> [Exercise goal]:
Return every line of the listing below that contains the string "Curtain".

> [Input rows]:
== == ==

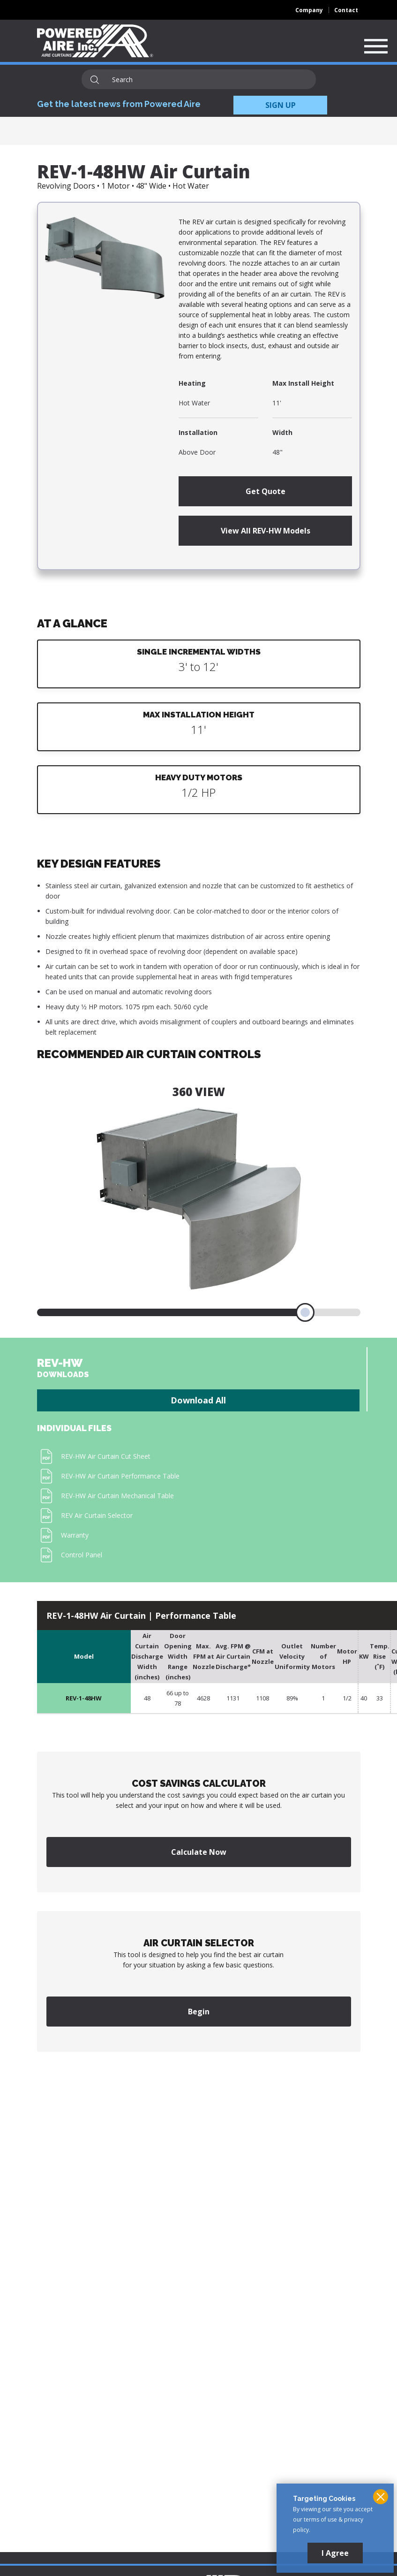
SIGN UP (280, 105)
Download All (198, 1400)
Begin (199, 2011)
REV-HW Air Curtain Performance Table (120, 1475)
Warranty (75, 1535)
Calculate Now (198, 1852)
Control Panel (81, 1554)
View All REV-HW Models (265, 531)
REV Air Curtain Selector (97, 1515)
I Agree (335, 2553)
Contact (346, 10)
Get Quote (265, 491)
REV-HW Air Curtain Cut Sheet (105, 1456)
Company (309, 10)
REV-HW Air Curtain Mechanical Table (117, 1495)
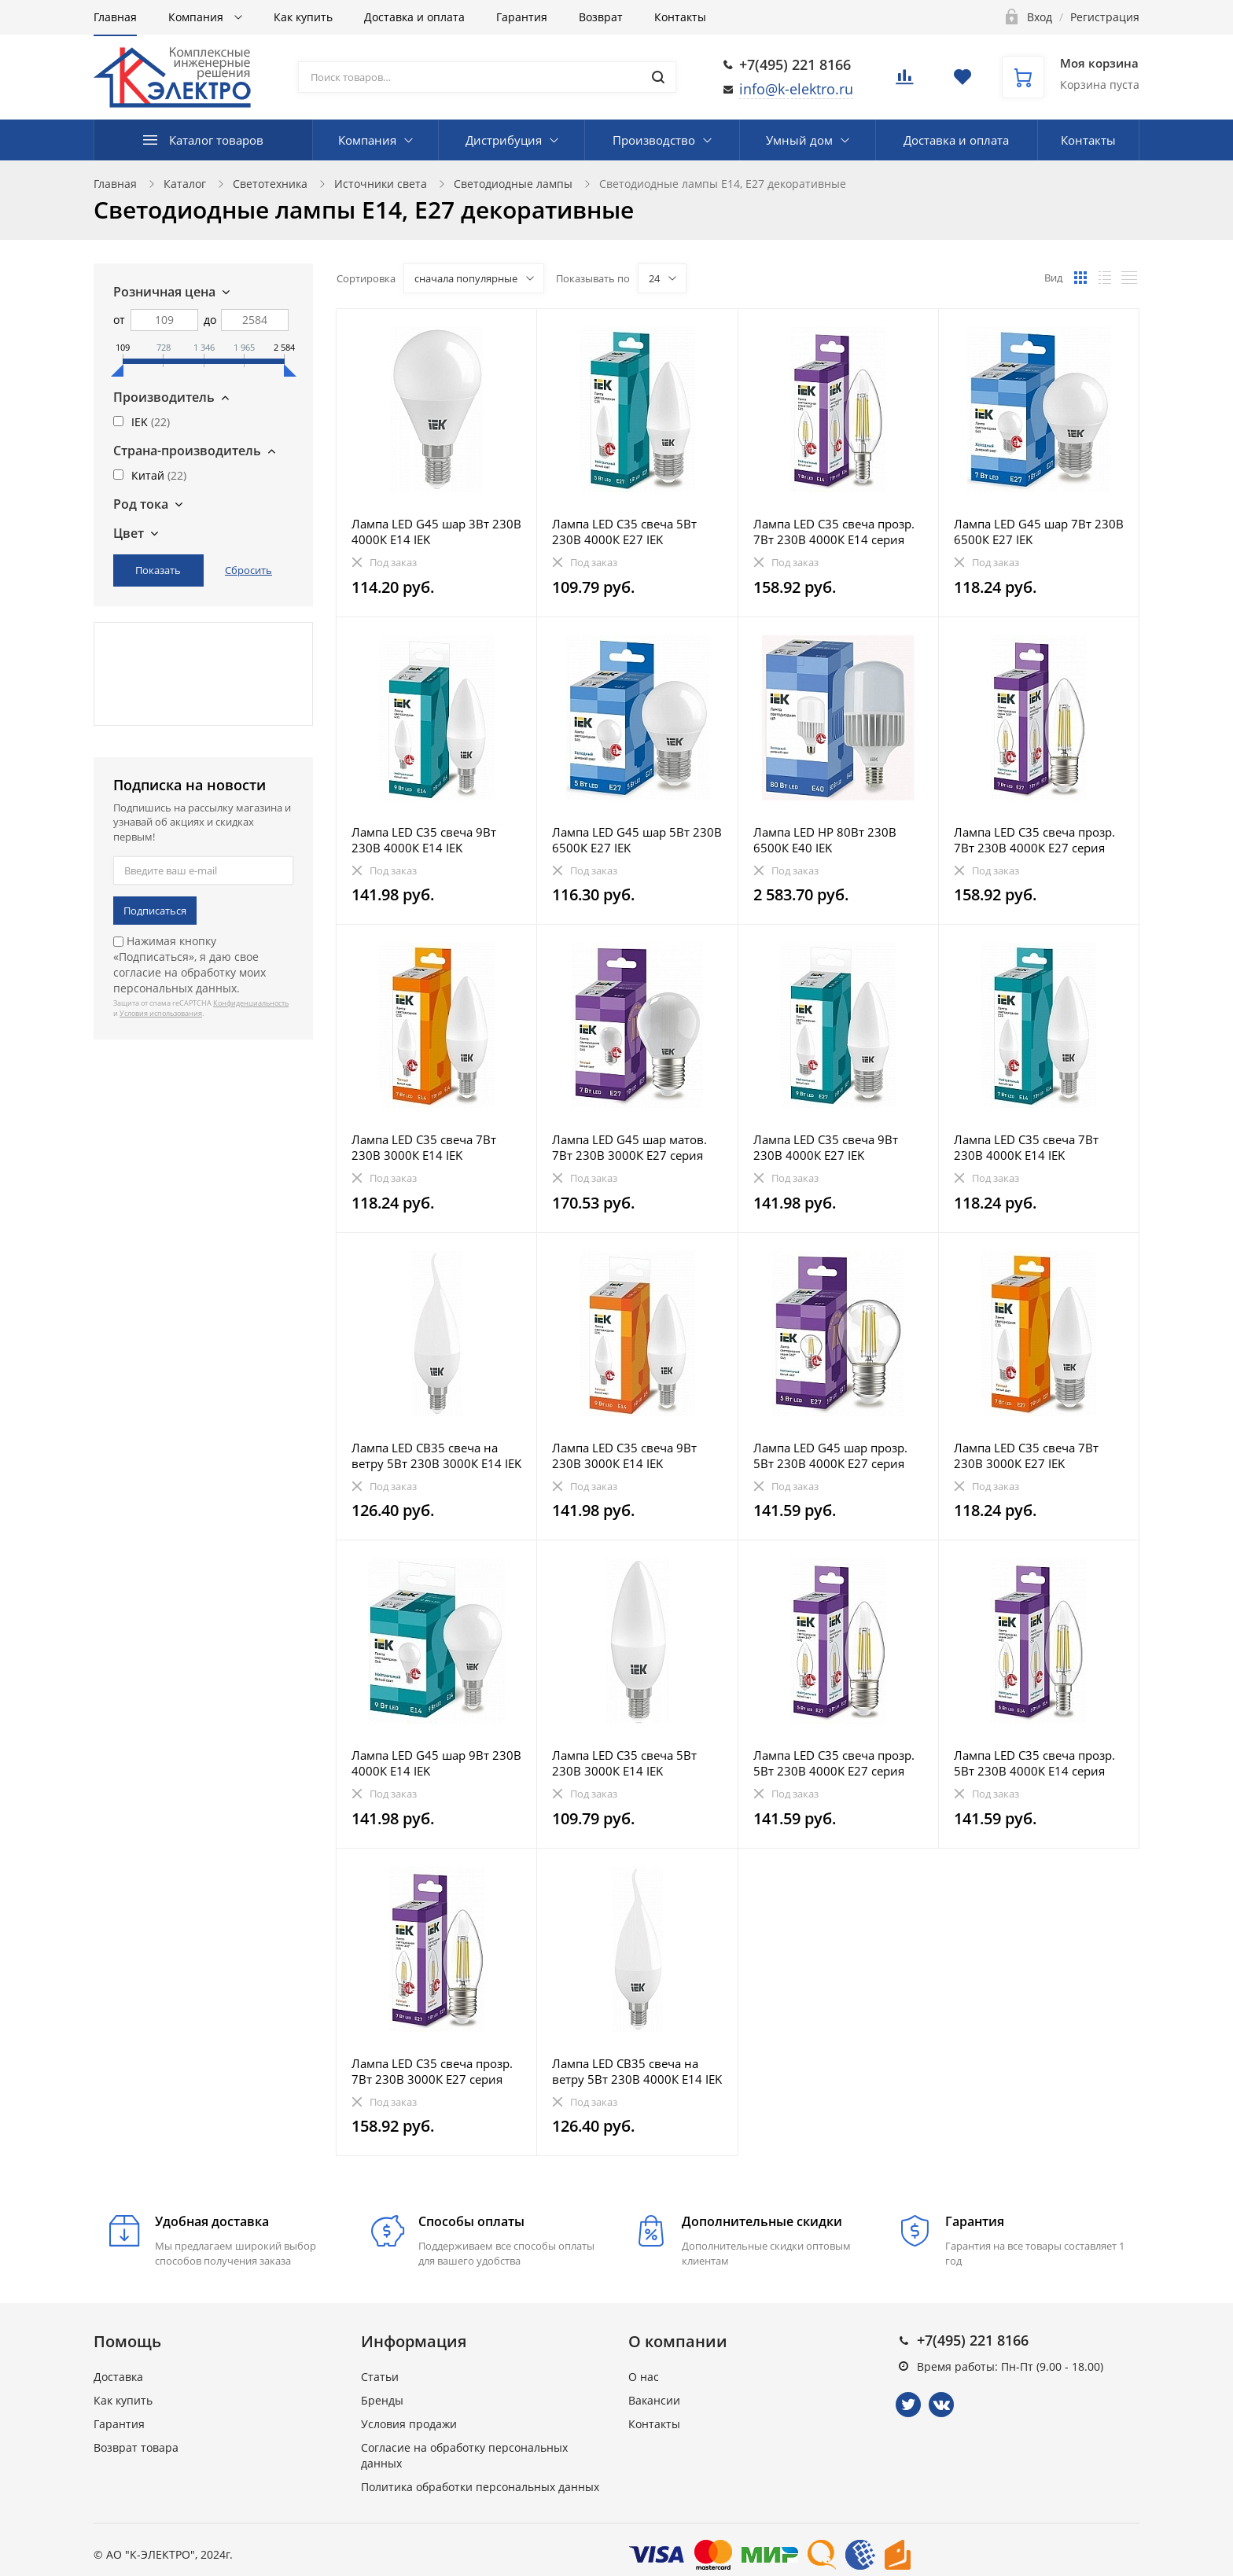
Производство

== == ==

> [Worked solution]:
REV-HW Air Curtain Performance Table (120, 1475)
REV Air Curtain Selector (97, 1515)
REV-HW Air Curtain Cut Sheet (105, 1456)
REV-HW Air Curtain Mechanical Table (117, 1495)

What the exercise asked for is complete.